Build RSpec Test Profiling Into GitLab
Problem to solve
Software tests make up a significant portion of many CI pipelines yet there is currently no easy way within the GitLab application to determine which RSpec tests in a pipeline are slowest and cost the most in terms of database queries, time-to-run and, ultimately, CI minutes.
We created an internal tool for this in GitLab and discovered that our suite spends over 15 hours in test and issues over 9 million database queries. This slows down feedback cycles, prolongs review times and pushes up CI cost.
We could provide this kind of data to our users for their test pipelines.
Intended users
- Parker (Product Manager)
- Delaney (Development Team Lead)
- Sasha (Software Developer)
- Simone (Software Engineer in Test)
User experience goal
The user should be able to easily insert a job in their CI pipeline that uses data from their test profiler to identify slow tests and suggest improvements.
Proposal
Profilers that print useful data after test execution exist for many test frameworks.
GitLab, the application, uses Rspec as its backend testing framework.
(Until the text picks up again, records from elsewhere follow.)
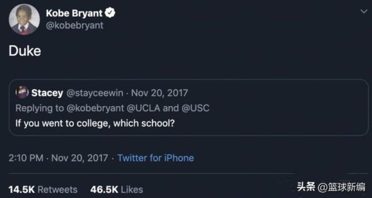This screenshot has height=198, width=372.
Task: Open the quoted tweet card's empty area
Action: pos(273,112)

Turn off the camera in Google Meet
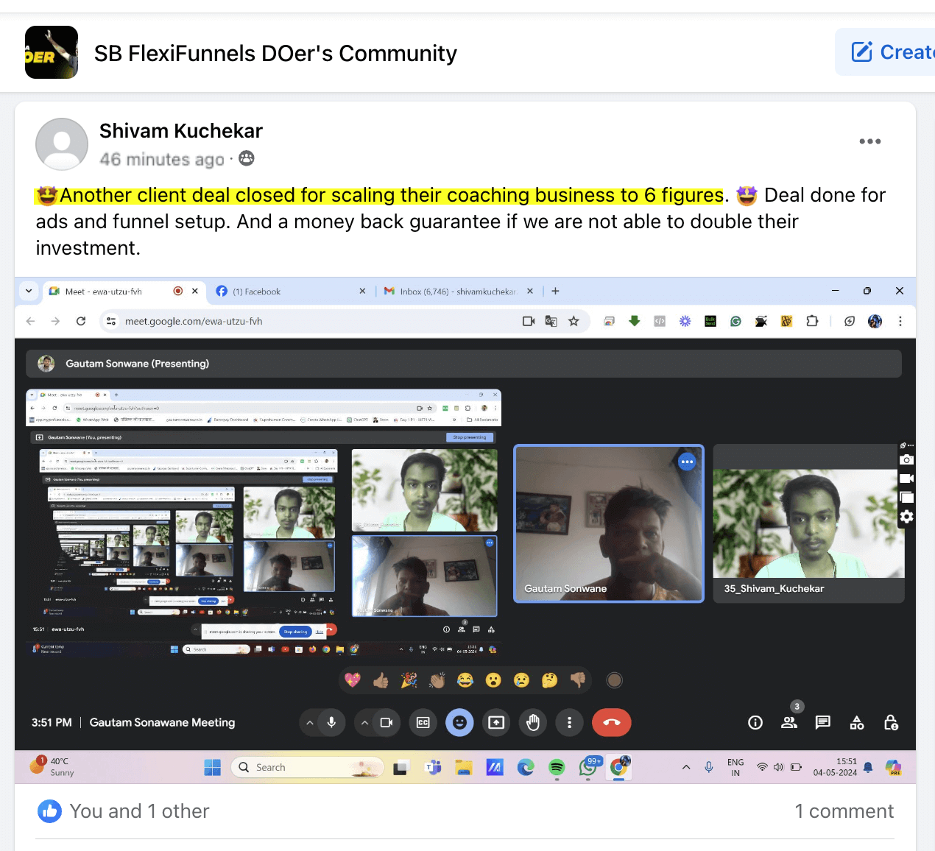[x=384, y=722]
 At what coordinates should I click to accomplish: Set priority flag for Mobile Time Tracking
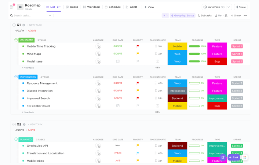point(138,46)
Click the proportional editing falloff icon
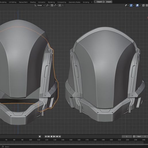 63,5
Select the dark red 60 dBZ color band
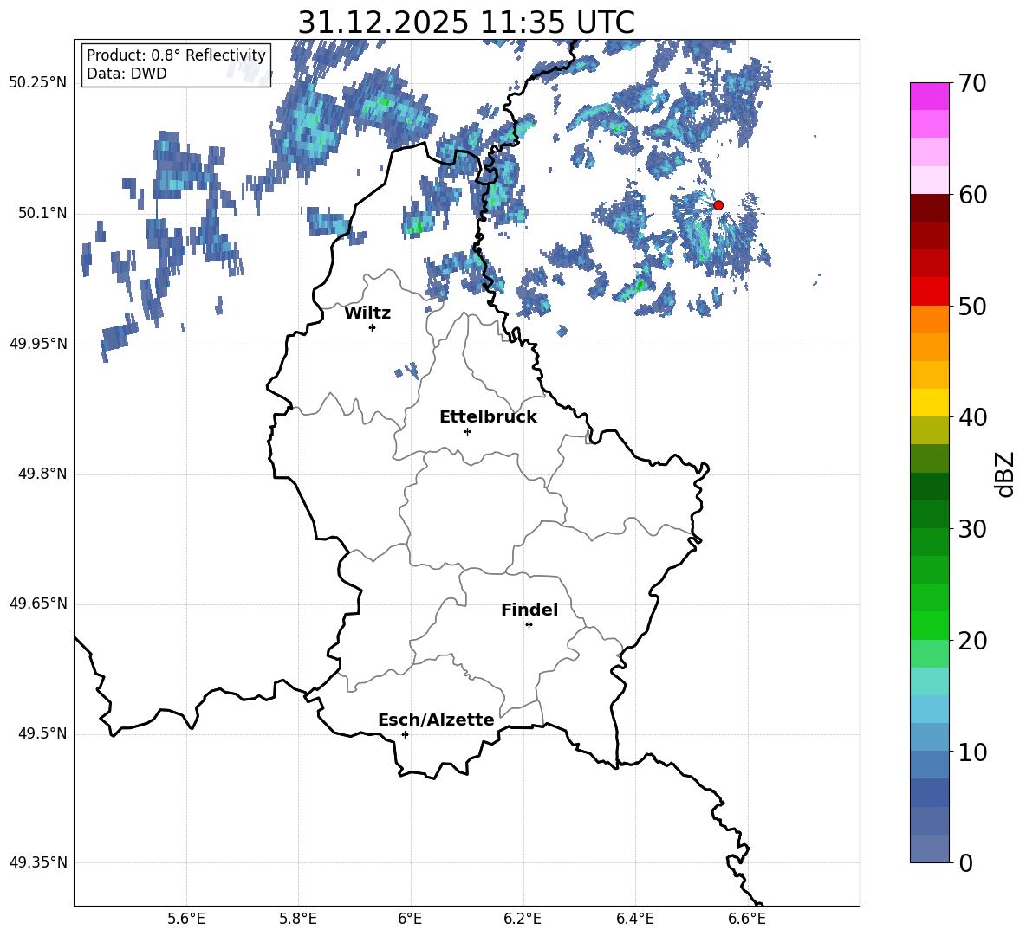 pyautogui.click(x=930, y=208)
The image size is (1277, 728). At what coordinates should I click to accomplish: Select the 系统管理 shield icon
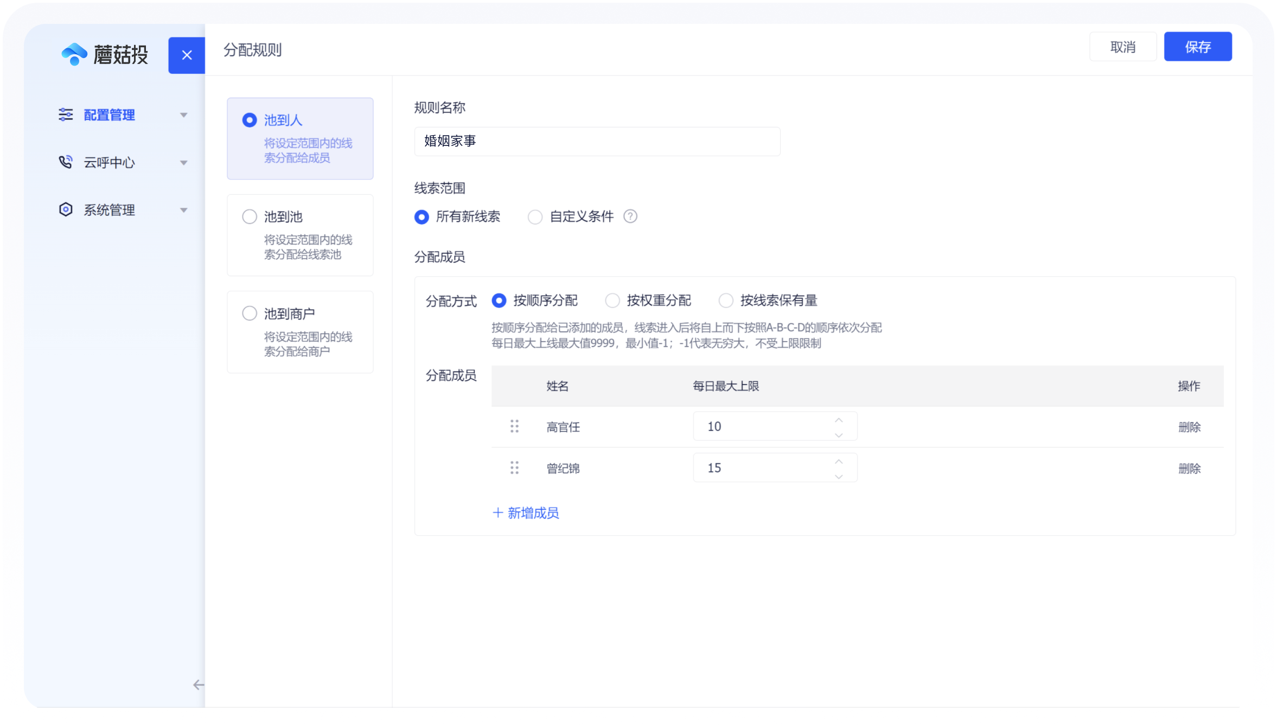click(66, 209)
To solve this problem in the gitlab-org/gitlab
project @stanhu added scripts/insert-rspec-profiling-data. This script runs in the CI pipeline against merge commits in the default branch and stores the data generated by RSpec's profiler output in a database.
@jprovaznik Extended this by adding a new database and building a frontend that groups slow test files and specific examples and allows them to be sorted and searched: https://gitlab-org.gitlab.io/rspec_profiling_stats/ (Source code here)
This page is interesting in two ways.
- The data on individual slow tests and examples/suites allow contributors to quickly identify problem areas of the test code and clean them up.
- The overall data in the bottom table gives a summary view from which trends up or down can be measured over time.
First Iteration Proposal
A first iteration for including this in GitLab could focus on the first of these and be very simple:
- Parse the output from the Rspec profiler and store data on the slowest 1000 tests in an artifact that can then be downloaded by the user (MVC);
- Add documentation on how to set up this job;
- Add further documentation for to set up similar jobs for other common languages and test framework profilers;
- Build parsers, if necessary, so that the output from each can be converted to the same format, then
- Display data from these artifacts in a list view under the 'CI/CD' or 'Analytics' tabs in the sidebar and periodically cleaned up.
This is similar to the way we do Requirements Management. A job in the pipeline generates an artifact which is parsed and used to mark requirements as passed or failed.
Further details
- The GitLab Rspec Profiling project has more info on how that project works: https://gitlab.com/gitlab-org/rspec_profiling_stats
- The epic for making rspec profiling data usable within
gitlab-org/gitlab
is here &3752